The statements came at the tail end of her three-day testimony in the trial of Bankman-Fried, her former boss and ex-boyfriend, who she says directed her and others to engage in a multibillion-dollar fraud over several years.
At several points in her tenure as the CEO of Alameda, she wanted to quit, she said, but that Bankman-Fried told her she couldn’t because she was “too important to Alameda.”
Ellison’s testimony offered rare insights into the rise and fall of Bankman-Fried’s crypto empire, in which she was both his trusted adviser and on-and-off romantic partner. She has pleaded guilty to seven counts of fraud in cooperation with prosecutors.
Bankman-Fried’s lead defense attorney sought to undermine her narrative on cross-examination, emphasizing that Ellison had autonomy as CEO of the crypto trading firm, which was founded and majority owned by Bankman-Fried.
Cohen suggested that Ellison’s own decisions played a role in the collapse of Alameda and its sister exchange, FTX.
In one instance, he asked Ellison, 28, about a $100 million loss Alameda booked when the algorithmic stablecoin Luna crashed in the spring of 2022. Ellison stated that in hindsight, she thought it was a bad idea for Alameda to have held so much of that asset and should have sold it.
The defense has yet to present its case, but Cohen has hinted that he will try to show that Ellison and others acted on their own at times, and that what prosecutors call fraud was in fact a series of honest business mistakes.
“Sam didn’t defraud anyone,” Cohen said in his opening statement last week. “Sam acted in good faith in trying to build and run FTX and Alameda.”

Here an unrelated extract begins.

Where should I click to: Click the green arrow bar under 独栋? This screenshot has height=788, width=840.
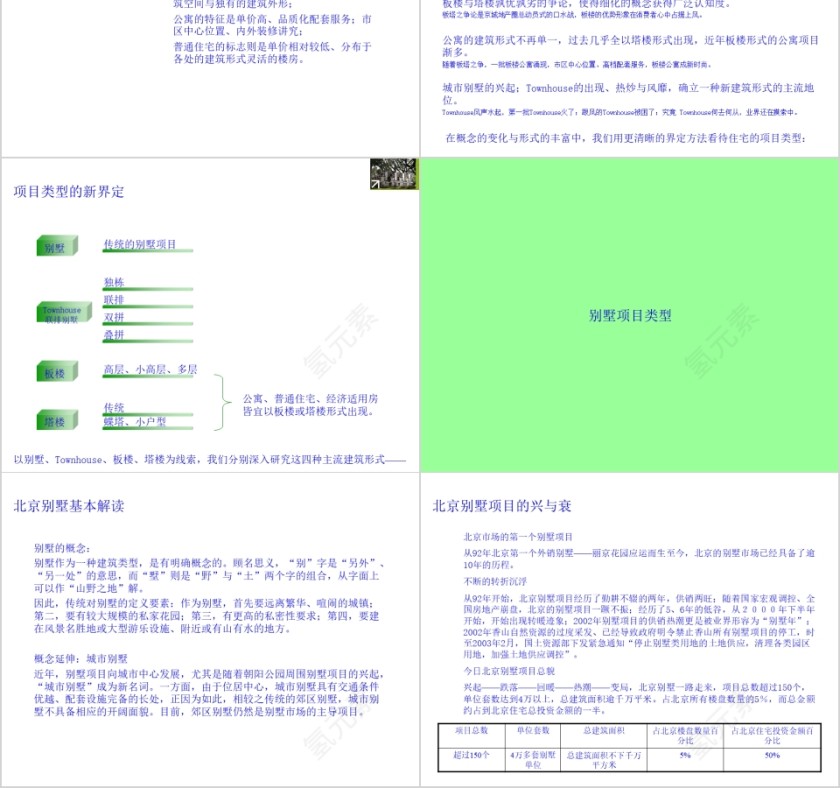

But “things were happening quickly, very quickly,” Cohen said. “Sam and others made hundreds of decisions a day … as a result, some things got overlooked.”
In Ellison’s telling, she and other members of Bankman-Fried’s inner circle worked together to take the FTX customer funds and lie to investors about the true nature of the two firms’ financial codependence. Ellison herself produced phony financial documents to present to lenders to try to hide Alameda’s borrowing from FTX.
At every turn, Ellison told jurors, it was Bankman-Fried ultimately calling the shots.
By November of last year, when both companies were collapsing, she described an “overwhelming sense of relief” that the inevitable end was finally coming into view. It was “overall the worst week of my life,” but she was glad she wouldn’t have to lie anymore.
That version of events reflects US prosecutors’ contention that Bankman-Fried, 31, orchestrated a yearslong fraud and engaged his business partners in a conspiracy to lie about their crimes.
Bankman-Fried has pleaded not guilty to seven criminal counts and could spend the rest of his life in prison if convicted and given the maximum sentence. Ellison and other executives have pleaded guilty and struck cooperation agreements with prosecutors in the hopes of reducing their sentences.
This story is developing and will be updated.